BRIEF - Rewrite all of the data below, swapping each "Screen dimensions" for "Display size" and keeping everything else unchanged. Leave the pictures out.

DATA PROVIDED -
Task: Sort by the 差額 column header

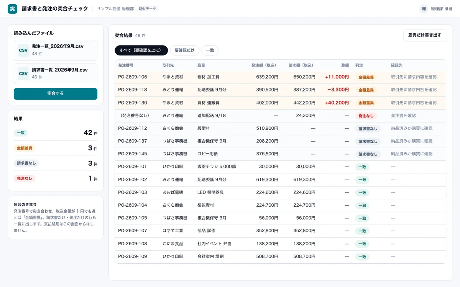Action: click(x=345, y=65)
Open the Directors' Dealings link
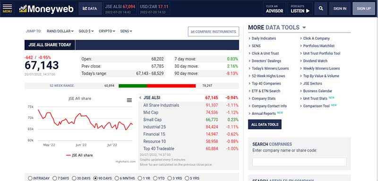Viewport: 378px width, 181px height. pos(266,61)
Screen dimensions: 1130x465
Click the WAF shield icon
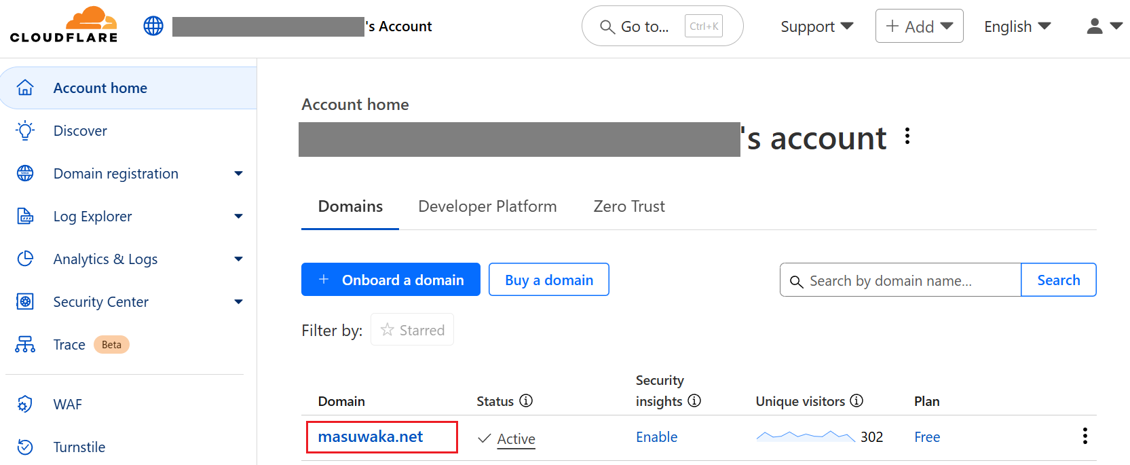click(25, 405)
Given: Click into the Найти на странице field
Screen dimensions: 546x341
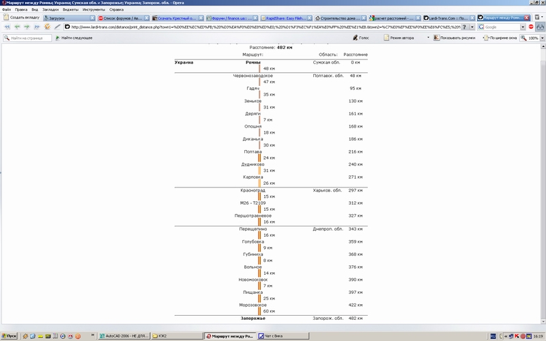Looking at the screenshot, I should pyautogui.click(x=26, y=38).
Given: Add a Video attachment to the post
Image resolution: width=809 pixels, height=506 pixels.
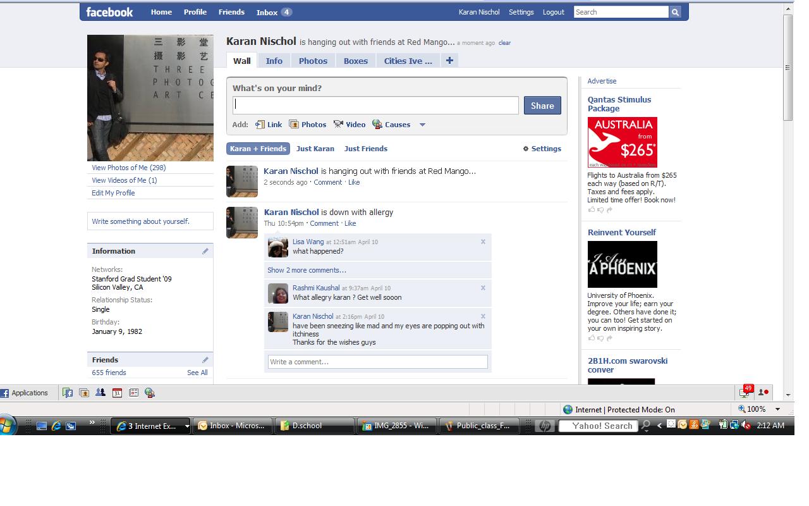Looking at the screenshot, I should point(350,125).
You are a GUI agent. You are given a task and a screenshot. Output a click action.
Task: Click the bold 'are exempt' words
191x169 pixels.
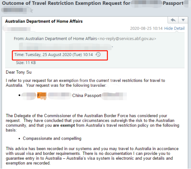point(64,125)
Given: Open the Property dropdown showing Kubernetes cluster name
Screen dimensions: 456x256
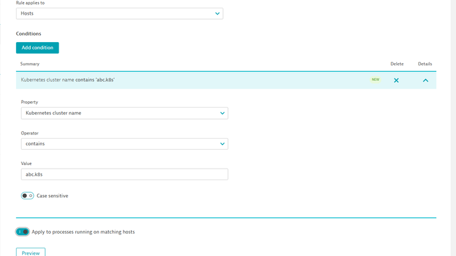Looking at the screenshot, I should pos(124,113).
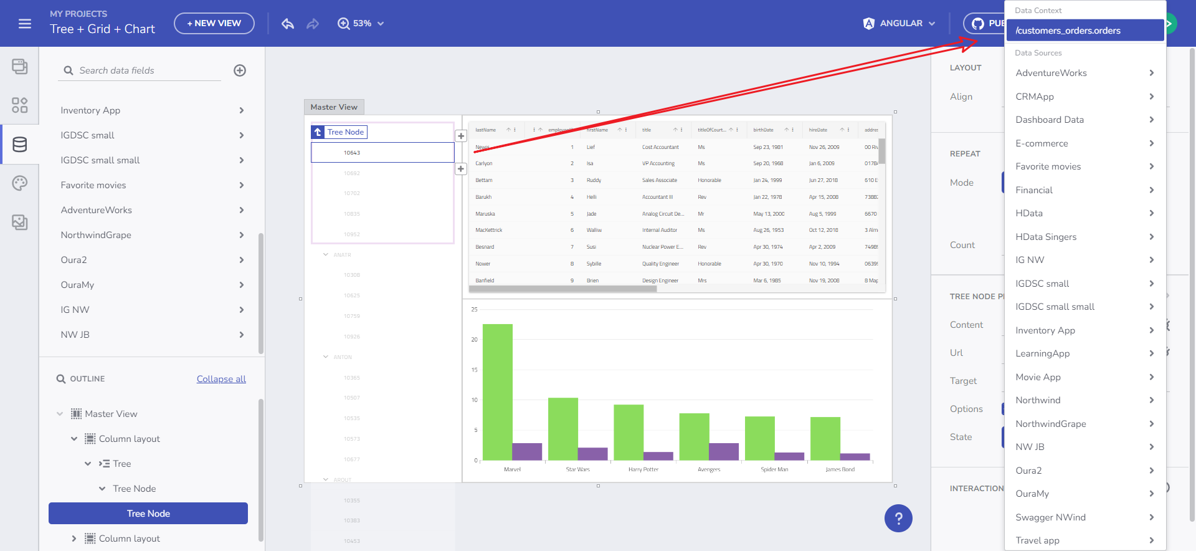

ANSWER TO THE PROBLEM -
Task: Sort by the 差額 column header

Action: click(x=345, y=65)
Open the Directors' Dealings link
Viewport: 378px width, 181px height. pos(266,61)
Display size: 1130x465
Click the WAF shield icon
click(25, 405)
Given: Click into the Найти на странице field
Display size: 546x341
Looking at the screenshot, I should pyautogui.click(x=26, y=38).
Given: Add a Video attachment to the post
Image resolution: width=809 pixels, height=506 pixels.
Looking at the screenshot, I should point(350,125).
You are a GUI agent. You are given a task and a screenshot. Output a click action.
Task: Click the bold 'are exempt' words
191x169 pixels.
point(64,125)
Given: Open the Property dropdown showing Kubernetes cluster name
Display size: 456x256
Looking at the screenshot, I should pos(124,113).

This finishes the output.